Partner had xx, AKJ10xx, AQxx, A

How do we sort out our misunderstandings?

It is amazing that we got a 32% hand.

I appreciate my fellow readers opinion.

jim2July 5th, 2017 at 9:04 pm

I am not Our Host, but I would regard 4D as forcing – jump in a new suit.

With 1-5-6-1, I would expect 1D to be the opening bid, planning to reverse in hearts, if the hand were strong enough to jump like that.

Thus, I would try my best to keep a straight face and bid 4H.

Iain ClimieJuly 5th, 2017 at 9:11 pm

HI Peter,

I have to say I think your partner should just have bid 4H not 4D. Yes, you might even have a void and walk into a 5-2 break, or have a perfect hand for 6D like Axx x KJxxxx 10xxx but 4H does seem the most likely making game.



Iain ClimieJuly 5th, 2017 at 9:21 pm

OK, one less diamond. I keep on thinking there are 14 in the pack!

Bobby WolffJuly 6th, 2017 at 12:32 am

Hi Peter. Jim2, & Iain,

I would like to agree with the herd, but Peter’s problem reminded me of a question asking me long ago from an up and coming player, but relatively new to the game. “Is there any other name for a bridge player who holds an 8+ card suit?”

The answer (and mine) is simply, “Yes, declarer”.

And so it is my choice here. I do prefer 4 hearts by partner, instead of 4 diamonds, but the latter might or might not, allow the partnership to arrive at a making game or slam in diamonds, wherein 4 hearts should quickly end the auction.

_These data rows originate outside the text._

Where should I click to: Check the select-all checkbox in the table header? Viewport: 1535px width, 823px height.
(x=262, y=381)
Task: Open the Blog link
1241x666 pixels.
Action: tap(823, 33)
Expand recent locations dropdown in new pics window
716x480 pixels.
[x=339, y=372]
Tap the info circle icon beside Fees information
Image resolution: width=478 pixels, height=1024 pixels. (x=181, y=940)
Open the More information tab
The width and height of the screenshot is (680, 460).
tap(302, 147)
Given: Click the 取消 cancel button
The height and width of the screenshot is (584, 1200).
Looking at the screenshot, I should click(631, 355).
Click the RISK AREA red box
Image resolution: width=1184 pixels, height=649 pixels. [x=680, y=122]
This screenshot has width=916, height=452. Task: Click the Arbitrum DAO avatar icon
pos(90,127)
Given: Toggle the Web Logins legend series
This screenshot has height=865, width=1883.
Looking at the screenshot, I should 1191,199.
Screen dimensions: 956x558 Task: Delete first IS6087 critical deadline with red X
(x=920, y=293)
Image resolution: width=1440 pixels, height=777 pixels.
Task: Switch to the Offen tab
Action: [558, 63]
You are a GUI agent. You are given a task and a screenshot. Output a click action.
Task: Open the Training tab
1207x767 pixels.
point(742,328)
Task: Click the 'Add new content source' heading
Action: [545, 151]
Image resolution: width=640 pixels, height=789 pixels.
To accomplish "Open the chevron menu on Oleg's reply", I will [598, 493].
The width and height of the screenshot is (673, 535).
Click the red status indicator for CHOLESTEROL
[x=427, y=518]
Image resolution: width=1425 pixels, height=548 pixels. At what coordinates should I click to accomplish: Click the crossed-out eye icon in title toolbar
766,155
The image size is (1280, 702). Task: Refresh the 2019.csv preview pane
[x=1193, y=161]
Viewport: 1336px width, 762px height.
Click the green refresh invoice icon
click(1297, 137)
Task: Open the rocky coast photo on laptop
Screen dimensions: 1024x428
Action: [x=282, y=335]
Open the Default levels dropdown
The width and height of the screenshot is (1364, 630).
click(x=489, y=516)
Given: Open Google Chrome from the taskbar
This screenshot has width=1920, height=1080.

However, since no suit has been agreed by your partnership, 5 clubs (over 4 diamonds) should show approximately the hand you have (a two suiter, but both suits are clubs) and asking partner to respect your wishes. Sure you could have started out with 2 only clubs, but to do so is to run a live risk of getting too high before all would pass.

However, the lesson, as always, live and learn, learn and live, so next time after, of course, this hand has been thoroughly discussed, your partnership (and I hope others) will be better placed to get an improved result.

And Iain, after looking at so many clubs, no wonder the 14 card hand, so all is forgiven.